Alberto Ruy Sánchez, México.
En una ciudad de Bali entretejida de arrozales y jardines, una mujer bellísima, Ayú, cultiva el más extraño que yo he visto: con miel, entre ceja y ceja, se pegaba nueve granos de arroz. Pregunté a mi amigo Katut sobre esa extravagancia. Sonrió, suplicándome que yo nunca contara lo que él estaba a punto de mostrarme. Seguimos discretamente a Ayú, hasta una casa de masajes que se encuentra en la calle del Bosque de los monos. Se entra por un patio de muros bajos de ladrillo, que es un templo. Detrás de una columna escuchamos a otra mujer que le preguntó en tono de burla:
¿Ya regresó tu dios azul?
Ayú, indignada, no respondía. Pero cada tarde alquilaba una de las terrazas de masaje y esperaba…
¿A su amante?, pregunté.
No, está convencida de que Shiva mismo vino a hacerle un masaje la otra noche. Tan profundo que le tocó el corazón, por dentro.
¿Cómo, por dentro?
Sí, la semana antepasada, que hubo luna llena, Ayú vino a tomar un masaje. Se instaló desnuda en la sala que usa siempre pero se durmió esperando. Yo terminé mi trabajo en el arrozal, prosiguió Katut, y vine a tomar mi clase semanal de masaje. También olvidé que en luna llena todos los empleados aquí se van al templo principal de la ciudad. Cantan y bailan y hacen ofrendas por un par de horas. Entré por error a donde Ayú dormía y, sin mirarme, dio órdenes tan firmes que pensé que era mi nueva maestra. Las seguí con esmero. Tanto que los dos fuimos muy felices.

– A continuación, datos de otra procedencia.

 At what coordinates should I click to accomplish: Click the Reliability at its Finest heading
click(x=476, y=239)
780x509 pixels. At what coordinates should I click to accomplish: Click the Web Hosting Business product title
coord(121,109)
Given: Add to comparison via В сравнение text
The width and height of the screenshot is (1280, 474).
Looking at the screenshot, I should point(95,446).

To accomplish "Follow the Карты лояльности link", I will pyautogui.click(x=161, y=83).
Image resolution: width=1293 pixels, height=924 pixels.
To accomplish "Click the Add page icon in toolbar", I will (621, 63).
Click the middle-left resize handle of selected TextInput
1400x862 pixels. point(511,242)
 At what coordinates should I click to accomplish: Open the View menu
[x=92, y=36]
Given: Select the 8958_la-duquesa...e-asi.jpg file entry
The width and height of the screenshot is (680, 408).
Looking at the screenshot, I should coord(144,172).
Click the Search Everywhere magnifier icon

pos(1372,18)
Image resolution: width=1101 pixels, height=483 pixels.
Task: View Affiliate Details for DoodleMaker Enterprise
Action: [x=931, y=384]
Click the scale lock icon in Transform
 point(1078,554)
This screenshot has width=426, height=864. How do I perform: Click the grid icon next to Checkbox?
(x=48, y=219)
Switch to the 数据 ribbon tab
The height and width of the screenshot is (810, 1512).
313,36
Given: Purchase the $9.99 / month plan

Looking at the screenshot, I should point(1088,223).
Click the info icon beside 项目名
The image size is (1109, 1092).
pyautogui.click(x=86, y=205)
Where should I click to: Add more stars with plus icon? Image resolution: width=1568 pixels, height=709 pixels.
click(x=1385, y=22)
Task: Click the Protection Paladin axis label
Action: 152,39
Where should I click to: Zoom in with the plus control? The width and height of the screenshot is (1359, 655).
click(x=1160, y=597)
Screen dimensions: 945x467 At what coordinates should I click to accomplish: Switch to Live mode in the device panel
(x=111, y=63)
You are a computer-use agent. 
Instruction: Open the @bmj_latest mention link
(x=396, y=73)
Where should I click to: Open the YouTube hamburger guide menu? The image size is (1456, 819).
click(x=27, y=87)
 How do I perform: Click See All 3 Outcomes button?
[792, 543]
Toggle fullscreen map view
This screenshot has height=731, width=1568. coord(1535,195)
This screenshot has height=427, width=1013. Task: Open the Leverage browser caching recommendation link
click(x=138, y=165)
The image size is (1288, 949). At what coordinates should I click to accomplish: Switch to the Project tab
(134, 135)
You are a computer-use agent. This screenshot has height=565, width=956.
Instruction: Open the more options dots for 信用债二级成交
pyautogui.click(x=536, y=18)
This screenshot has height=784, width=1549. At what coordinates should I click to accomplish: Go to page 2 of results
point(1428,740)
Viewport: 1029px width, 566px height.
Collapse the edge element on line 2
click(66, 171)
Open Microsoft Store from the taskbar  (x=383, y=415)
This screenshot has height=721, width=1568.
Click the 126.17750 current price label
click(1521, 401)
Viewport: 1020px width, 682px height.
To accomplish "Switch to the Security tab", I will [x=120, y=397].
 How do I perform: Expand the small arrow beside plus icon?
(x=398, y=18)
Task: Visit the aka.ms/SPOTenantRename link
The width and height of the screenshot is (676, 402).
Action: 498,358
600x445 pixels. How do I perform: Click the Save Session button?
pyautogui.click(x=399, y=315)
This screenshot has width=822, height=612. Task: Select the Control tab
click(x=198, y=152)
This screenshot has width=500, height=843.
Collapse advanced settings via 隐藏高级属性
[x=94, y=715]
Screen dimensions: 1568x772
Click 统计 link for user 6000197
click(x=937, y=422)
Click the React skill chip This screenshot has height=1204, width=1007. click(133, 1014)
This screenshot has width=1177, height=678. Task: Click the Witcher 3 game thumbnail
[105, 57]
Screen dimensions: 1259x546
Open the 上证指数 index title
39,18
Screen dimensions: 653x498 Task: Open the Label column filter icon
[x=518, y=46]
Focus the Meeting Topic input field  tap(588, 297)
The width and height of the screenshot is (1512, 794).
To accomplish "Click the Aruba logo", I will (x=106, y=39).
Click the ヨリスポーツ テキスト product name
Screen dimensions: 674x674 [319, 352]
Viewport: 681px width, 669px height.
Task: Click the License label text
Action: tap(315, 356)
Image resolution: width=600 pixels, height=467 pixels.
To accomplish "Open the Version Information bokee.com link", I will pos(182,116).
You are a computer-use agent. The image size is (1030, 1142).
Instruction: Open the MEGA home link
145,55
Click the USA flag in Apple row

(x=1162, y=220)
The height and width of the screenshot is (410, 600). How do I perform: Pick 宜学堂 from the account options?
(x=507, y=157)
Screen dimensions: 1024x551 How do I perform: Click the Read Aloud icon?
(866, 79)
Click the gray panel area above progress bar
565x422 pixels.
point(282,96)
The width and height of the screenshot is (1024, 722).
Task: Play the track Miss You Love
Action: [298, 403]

Nos amamos y nos quedamos dormidos. Cuando regresaban las masajistas, las escuche reír en el patio de entrada, me di cuenta del equívoco y escapé en silencio antes de que nadie me viera. Cuando Ayú despertó yo me había ido. Ellas le juraron que nadie estuvo ahí. Que había soñado. Pero Ayú tenía una prueba de la presencia que había hecho florecer sus deseos. De mi camisa habían caído sobre la cama varios granos de arroz y nueve, con mi sudor, quedaron pegados en su frente mientras dormía. Y eso, ella insiste, 'en la última luna llena de 1999, es un claro mensaje de Shiva. Una indicación de cómo dirigirse a él, de cómo hacerle ofrendas'. Desde entonces Ayú renueva y ofrece ese jardín entre sus ojos. Algunas mujeres en la ciudad ya la imitan. Y hasta algunos hombres también. En cada grano de arroz, observado verticalmente, Ayú ve la representación de un Lingam (el falo del dios Shiva) mágico y diminuto, para llevarlo en la mente y en la frente, y que así le recuerda sin falta su enorme felicidad.”